= Dataset excerpts =
'''

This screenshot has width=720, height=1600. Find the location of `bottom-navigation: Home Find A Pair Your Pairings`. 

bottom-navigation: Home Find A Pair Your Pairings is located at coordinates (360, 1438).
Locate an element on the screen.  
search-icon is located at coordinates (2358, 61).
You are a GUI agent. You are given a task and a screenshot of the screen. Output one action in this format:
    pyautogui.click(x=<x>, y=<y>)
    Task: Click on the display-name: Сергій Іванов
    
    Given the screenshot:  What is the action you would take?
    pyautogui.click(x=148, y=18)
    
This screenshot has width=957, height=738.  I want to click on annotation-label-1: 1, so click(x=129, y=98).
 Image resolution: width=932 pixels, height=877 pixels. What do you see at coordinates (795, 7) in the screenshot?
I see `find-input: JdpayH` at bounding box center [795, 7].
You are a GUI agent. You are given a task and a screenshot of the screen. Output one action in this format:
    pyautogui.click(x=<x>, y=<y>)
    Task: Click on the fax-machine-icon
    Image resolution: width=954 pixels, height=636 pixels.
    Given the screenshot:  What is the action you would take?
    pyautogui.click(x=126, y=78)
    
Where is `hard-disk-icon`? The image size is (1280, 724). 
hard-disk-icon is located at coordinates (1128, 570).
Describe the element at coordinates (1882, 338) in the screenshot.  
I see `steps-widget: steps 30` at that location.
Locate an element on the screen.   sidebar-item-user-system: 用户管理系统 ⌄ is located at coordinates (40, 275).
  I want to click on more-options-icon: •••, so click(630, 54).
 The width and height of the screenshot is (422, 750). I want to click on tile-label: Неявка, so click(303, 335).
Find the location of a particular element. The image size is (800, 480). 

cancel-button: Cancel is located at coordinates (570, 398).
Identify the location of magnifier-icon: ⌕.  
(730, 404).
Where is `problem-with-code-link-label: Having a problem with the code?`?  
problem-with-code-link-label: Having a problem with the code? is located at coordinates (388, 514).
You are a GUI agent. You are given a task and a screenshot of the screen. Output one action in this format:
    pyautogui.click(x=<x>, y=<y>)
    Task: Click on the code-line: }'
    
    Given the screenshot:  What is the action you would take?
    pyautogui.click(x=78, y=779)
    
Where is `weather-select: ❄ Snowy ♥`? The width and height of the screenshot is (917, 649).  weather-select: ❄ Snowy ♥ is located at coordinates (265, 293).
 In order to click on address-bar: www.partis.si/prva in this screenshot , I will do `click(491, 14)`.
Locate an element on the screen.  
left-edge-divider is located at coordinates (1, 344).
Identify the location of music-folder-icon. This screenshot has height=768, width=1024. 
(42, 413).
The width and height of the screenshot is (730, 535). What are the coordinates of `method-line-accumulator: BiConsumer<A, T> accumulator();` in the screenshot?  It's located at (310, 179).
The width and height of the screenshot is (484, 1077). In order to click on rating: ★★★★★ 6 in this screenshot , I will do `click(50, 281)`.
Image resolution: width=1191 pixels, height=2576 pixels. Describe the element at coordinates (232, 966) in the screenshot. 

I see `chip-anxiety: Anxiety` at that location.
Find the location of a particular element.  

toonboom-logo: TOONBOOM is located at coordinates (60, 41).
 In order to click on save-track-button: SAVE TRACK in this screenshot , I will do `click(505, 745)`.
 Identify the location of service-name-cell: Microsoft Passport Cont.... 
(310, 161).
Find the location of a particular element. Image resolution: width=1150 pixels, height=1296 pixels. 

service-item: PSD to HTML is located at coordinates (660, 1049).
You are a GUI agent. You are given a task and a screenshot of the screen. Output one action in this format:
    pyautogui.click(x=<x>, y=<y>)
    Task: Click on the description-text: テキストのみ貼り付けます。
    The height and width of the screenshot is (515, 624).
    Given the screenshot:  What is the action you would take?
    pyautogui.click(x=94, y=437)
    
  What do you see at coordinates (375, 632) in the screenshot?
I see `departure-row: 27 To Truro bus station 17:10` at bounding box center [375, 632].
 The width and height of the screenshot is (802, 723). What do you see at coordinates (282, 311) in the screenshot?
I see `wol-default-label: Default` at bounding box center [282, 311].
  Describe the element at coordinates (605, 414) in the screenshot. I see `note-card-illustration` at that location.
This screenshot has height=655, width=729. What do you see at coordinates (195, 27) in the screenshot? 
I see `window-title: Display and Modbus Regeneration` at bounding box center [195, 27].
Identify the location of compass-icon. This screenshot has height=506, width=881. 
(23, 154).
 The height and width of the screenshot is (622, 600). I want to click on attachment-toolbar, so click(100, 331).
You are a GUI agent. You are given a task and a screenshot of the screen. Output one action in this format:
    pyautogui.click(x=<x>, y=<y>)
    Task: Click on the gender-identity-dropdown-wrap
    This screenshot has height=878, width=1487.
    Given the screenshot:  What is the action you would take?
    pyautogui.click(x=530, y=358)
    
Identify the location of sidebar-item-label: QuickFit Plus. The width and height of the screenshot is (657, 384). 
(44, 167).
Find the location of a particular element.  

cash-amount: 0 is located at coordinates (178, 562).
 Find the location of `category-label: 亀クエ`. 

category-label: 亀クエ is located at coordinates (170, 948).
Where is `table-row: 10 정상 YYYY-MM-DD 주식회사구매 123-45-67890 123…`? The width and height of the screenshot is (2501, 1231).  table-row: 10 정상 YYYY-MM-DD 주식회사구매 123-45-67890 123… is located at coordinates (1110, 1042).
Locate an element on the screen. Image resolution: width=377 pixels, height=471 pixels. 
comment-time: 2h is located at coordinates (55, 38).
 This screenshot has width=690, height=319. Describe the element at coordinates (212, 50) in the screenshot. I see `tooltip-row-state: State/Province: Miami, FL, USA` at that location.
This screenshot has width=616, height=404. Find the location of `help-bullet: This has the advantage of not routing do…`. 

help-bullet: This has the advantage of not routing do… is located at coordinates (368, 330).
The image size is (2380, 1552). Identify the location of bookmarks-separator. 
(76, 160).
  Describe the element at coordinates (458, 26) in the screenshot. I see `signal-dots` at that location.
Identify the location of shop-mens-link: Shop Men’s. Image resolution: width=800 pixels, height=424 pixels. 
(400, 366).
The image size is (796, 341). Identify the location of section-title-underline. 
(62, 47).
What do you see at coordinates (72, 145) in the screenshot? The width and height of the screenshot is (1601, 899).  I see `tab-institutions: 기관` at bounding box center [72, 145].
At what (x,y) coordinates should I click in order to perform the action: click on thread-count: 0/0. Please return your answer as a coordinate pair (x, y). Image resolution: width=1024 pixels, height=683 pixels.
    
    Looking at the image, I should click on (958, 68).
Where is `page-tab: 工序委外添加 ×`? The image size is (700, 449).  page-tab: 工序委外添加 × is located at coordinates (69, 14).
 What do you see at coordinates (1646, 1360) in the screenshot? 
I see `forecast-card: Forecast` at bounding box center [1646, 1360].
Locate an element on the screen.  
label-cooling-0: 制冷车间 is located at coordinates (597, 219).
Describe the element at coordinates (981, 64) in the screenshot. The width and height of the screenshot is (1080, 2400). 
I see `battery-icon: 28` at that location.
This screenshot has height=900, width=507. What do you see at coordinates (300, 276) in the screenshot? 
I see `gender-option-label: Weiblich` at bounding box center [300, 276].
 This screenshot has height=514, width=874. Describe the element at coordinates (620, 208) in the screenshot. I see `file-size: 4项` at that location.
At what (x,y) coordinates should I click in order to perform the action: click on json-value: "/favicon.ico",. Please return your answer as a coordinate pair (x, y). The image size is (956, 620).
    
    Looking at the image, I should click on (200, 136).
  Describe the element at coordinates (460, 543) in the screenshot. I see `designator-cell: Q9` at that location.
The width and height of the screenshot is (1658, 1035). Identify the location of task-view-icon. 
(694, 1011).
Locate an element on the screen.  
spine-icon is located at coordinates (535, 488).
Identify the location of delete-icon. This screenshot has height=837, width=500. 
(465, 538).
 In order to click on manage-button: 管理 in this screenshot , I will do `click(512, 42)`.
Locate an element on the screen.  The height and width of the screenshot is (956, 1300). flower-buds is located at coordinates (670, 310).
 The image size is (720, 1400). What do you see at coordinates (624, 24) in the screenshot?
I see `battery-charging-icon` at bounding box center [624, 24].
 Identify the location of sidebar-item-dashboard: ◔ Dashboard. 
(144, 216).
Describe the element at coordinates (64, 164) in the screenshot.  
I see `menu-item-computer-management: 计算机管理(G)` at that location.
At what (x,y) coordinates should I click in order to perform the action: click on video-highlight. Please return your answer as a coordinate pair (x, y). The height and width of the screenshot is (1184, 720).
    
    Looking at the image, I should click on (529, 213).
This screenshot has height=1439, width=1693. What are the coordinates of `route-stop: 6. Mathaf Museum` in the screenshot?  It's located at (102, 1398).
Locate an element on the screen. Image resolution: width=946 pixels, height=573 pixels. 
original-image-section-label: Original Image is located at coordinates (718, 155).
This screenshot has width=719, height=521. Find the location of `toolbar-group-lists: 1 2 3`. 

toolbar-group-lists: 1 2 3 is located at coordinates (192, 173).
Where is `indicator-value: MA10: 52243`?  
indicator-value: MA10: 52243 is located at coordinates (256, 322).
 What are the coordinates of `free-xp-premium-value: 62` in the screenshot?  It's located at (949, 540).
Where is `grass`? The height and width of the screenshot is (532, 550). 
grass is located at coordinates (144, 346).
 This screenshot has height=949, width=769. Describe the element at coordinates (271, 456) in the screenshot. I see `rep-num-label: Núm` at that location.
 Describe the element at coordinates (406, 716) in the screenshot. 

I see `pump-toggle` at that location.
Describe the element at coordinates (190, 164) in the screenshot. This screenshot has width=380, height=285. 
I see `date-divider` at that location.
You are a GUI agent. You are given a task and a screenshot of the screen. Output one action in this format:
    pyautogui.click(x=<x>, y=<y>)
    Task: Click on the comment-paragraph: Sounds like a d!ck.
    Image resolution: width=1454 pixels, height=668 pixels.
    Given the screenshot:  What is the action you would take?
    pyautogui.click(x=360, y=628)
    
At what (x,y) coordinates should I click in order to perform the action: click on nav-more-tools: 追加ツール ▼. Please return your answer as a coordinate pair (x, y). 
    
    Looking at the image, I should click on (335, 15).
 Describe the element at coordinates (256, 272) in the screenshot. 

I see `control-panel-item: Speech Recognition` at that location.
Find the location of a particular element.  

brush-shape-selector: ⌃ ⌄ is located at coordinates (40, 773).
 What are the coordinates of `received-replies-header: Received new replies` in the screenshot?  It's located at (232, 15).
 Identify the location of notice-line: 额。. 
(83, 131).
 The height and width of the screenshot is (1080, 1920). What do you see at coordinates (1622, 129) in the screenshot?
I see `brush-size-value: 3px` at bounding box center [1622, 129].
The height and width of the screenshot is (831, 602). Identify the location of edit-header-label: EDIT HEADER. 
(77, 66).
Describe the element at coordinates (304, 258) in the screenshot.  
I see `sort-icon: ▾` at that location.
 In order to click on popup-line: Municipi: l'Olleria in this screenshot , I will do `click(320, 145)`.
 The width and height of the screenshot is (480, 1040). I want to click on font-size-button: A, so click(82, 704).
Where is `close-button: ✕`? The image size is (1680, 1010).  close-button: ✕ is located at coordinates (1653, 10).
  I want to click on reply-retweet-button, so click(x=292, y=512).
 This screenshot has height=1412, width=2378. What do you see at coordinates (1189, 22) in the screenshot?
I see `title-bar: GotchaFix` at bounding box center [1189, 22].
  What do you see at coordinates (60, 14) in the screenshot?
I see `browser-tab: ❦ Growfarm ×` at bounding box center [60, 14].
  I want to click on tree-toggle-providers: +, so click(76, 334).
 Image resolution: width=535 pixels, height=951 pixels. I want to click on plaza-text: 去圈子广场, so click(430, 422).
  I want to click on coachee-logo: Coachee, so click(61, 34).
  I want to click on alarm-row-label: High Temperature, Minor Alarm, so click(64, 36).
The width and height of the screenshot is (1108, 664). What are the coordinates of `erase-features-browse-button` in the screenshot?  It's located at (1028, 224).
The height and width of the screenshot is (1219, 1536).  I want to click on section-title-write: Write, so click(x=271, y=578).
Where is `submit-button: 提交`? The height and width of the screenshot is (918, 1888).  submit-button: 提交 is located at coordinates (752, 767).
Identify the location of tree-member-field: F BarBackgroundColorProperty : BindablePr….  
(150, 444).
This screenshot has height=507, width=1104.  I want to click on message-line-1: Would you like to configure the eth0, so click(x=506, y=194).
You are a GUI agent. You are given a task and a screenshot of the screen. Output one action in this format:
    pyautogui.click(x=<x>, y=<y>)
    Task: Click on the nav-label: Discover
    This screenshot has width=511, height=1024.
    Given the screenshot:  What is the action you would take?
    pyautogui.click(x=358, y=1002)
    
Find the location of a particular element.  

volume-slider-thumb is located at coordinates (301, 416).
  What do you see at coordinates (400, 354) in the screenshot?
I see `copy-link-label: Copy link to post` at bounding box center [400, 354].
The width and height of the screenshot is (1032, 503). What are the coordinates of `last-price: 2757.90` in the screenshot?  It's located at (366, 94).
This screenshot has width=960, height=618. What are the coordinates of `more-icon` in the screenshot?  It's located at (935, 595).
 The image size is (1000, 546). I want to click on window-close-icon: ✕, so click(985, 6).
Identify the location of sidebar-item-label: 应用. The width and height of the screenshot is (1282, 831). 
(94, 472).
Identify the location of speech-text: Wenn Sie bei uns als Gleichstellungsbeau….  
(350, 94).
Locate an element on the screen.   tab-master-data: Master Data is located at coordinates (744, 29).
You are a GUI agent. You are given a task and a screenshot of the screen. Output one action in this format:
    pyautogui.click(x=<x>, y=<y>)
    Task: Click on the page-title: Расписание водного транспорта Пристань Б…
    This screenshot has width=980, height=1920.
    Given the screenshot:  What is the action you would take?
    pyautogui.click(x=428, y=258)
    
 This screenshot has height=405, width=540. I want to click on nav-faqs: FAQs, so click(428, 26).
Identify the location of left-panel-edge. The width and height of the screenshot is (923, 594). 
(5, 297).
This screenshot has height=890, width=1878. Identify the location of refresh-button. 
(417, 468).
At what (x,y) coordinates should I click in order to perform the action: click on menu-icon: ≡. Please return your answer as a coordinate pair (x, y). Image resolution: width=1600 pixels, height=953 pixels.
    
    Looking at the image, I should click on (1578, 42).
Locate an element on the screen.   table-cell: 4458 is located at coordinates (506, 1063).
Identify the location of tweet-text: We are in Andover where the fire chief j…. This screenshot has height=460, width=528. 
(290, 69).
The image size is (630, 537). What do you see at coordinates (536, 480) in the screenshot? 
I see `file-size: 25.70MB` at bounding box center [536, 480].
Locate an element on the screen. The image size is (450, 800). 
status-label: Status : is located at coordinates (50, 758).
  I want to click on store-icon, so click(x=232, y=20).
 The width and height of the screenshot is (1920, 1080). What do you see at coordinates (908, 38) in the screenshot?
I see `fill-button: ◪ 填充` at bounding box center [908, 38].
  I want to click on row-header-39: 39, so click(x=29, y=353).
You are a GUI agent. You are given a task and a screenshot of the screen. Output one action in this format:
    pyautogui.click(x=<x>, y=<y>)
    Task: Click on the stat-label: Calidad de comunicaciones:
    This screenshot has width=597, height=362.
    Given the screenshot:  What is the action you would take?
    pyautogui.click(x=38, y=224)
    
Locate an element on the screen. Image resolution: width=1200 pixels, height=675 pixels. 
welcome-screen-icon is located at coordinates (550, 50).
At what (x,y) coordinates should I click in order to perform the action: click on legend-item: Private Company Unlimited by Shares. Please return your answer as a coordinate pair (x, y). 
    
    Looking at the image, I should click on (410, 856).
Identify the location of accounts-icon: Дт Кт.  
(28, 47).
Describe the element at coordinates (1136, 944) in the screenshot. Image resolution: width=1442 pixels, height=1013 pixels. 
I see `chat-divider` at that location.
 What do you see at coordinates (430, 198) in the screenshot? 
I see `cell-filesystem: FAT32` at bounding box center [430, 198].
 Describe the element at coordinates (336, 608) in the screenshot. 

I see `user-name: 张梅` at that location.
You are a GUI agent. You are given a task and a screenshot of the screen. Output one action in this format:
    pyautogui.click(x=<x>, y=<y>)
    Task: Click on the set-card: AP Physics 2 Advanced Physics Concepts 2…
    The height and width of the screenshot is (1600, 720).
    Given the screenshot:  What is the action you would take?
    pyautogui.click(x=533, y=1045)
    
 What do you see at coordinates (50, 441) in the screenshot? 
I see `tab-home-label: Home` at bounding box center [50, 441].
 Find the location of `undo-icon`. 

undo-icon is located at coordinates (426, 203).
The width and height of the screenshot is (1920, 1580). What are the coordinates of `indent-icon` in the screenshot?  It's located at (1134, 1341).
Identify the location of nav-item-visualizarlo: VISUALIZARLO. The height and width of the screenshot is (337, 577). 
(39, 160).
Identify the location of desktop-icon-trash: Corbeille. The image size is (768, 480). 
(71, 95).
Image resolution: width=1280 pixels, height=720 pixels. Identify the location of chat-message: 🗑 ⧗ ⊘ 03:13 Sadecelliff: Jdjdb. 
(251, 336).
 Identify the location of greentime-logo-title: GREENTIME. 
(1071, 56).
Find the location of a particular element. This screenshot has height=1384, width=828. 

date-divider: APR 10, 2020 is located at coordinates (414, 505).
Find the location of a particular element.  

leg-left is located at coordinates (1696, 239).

'''

= What to produce =
Please write out the rows above again, starting with the line containing "This screenshot has height=890, width=1878." and going on through the line containing "(417, 468).", with the requests unchanged and every coordinate in the answers raised by 68.

= Final answer =
This screenshot has height=890, width=1878. Identify the location of refresh-button. 
(485, 536).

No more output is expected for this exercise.